*What the task requires:* Rewrite the records below, swapping every "dropdown" for "drop-down" and leaving everything else unchanged.

--

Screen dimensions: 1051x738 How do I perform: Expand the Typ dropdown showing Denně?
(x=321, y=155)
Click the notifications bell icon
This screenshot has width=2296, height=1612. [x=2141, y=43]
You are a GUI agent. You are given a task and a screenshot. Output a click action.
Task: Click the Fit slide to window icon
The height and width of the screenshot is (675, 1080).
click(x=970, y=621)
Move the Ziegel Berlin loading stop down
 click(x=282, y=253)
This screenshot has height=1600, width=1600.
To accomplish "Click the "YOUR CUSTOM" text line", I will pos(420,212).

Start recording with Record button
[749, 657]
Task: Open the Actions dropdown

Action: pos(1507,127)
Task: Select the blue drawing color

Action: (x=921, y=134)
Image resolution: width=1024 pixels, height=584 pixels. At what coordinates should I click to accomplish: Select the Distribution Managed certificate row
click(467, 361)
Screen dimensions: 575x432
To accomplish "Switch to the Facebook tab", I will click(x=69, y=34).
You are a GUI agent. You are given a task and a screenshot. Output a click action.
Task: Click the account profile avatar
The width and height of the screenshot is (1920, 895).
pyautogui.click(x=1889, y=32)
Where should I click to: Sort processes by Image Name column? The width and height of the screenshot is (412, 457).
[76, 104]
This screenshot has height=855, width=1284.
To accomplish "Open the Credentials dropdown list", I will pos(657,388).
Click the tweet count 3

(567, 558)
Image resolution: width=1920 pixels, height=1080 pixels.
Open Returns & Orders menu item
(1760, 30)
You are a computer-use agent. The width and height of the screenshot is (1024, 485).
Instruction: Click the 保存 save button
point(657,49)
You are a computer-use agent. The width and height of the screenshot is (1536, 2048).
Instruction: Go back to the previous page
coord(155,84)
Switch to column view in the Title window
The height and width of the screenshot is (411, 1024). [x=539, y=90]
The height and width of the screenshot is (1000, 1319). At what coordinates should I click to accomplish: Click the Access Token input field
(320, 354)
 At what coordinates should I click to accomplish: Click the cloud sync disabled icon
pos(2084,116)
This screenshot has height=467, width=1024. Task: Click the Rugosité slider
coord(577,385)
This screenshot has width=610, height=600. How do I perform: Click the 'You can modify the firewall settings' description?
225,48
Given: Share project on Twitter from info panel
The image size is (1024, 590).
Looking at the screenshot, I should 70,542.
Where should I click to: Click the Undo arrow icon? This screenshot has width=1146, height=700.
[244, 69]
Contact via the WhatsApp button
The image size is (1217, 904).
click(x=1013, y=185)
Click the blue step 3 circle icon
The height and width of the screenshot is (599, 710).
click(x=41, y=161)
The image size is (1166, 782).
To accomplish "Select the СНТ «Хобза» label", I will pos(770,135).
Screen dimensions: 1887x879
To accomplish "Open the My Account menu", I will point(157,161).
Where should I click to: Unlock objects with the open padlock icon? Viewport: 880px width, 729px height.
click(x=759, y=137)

--

*Final answer:*
Screen dimensions: 1051x738 How do I perform: Expand the Typ drop-down showing Denně?
(x=321, y=155)
Click the notifications bell icon
This screenshot has width=2296, height=1612. [x=2141, y=43]
You are a GUI agent. You are given a task and a screenshot. Output a click action.
Task: Click the Fit slide to window icon
The height and width of the screenshot is (675, 1080).
click(x=970, y=621)
Move the Ziegel Berlin loading stop down
 click(x=282, y=253)
This screenshot has height=1600, width=1600.
To accomplish "Click the "YOUR CUSTOM" text line", I will pos(420,212).

Start recording with Record button
[749, 657]
Task: Open the Actions drop-down

Action: pos(1507,127)
Task: Select the blue drawing color

Action: (x=921, y=134)
Image resolution: width=1024 pixels, height=584 pixels. At what coordinates should I click to accomplish: Select the Distribution Managed certificate row
click(467, 361)
Screen dimensions: 575x432
To accomplish "Switch to the Facebook tab", I will click(x=69, y=34).
You are a GUI agent. You are given a task and a screenshot. Output a click action.
Task: Click the account profile avatar
The width and height of the screenshot is (1920, 895).
pyautogui.click(x=1889, y=32)
Where should I click to: Sort processes by Image Name column? The width and height of the screenshot is (412, 457).
[76, 104]
This screenshot has height=855, width=1284.
To accomplish "Open the Credentials drop-down list", I will pos(657,388).
Click the tweet count 3

(567, 558)
Image resolution: width=1920 pixels, height=1080 pixels.
Open Returns & Orders menu item
(1760, 30)
You are a computer-use agent. The width and height of the screenshot is (1024, 485).
Instruction: Click the 保存 save button
point(657,49)
You are a computer-use agent. The width and height of the screenshot is (1536, 2048).
Instruction: Go back to the previous page
coord(155,84)
Switch to column view in the Title window
The height and width of the screenshot is (411, 1024). [x=539, y=90]
The height and width of the screenshot is (1000, 1319). At what coordinates should I click to accomplish: Click the Access Token input field
(320, 354)
 At what coordinates should I click to accomplish: Click the cloud sync disabled icon
pos(2084,116)
This screenshot has height=467, width=1024. Task: Click the Rugosité slider
coord(577,385)
This screenshot has width=610, height=600. How do I perform: Click the 'You can modify the firewall settings' description?
225,48
Given: Share project on Twitter from info panel
The image size is (1024, 590).
Looking at the screenshot, I should 70,542.
Where should I click to: Click the Undo arrow icon? This screenshot has width=1146, height=700.
[244, 69]
Contact via the WhatsApp button
The image size is (1217, 904).
click(x=1013, y=185)
Click the blue step 3 circle icon
The height and width of the screenshot is (599, 710).
click(x=41, y=161)
The image size is (1166, 782).
To accomplish "Select the СНТ «Хобза» label", I will pos(770,135).
Screen dimensions: 1887x879
To accomplish "Open the My Account menu", I will point(157,161).
Where should I click to: Unlock objects with the open padlock icon? Viewport: 880px width, 729px height.
click(x=759, y=137)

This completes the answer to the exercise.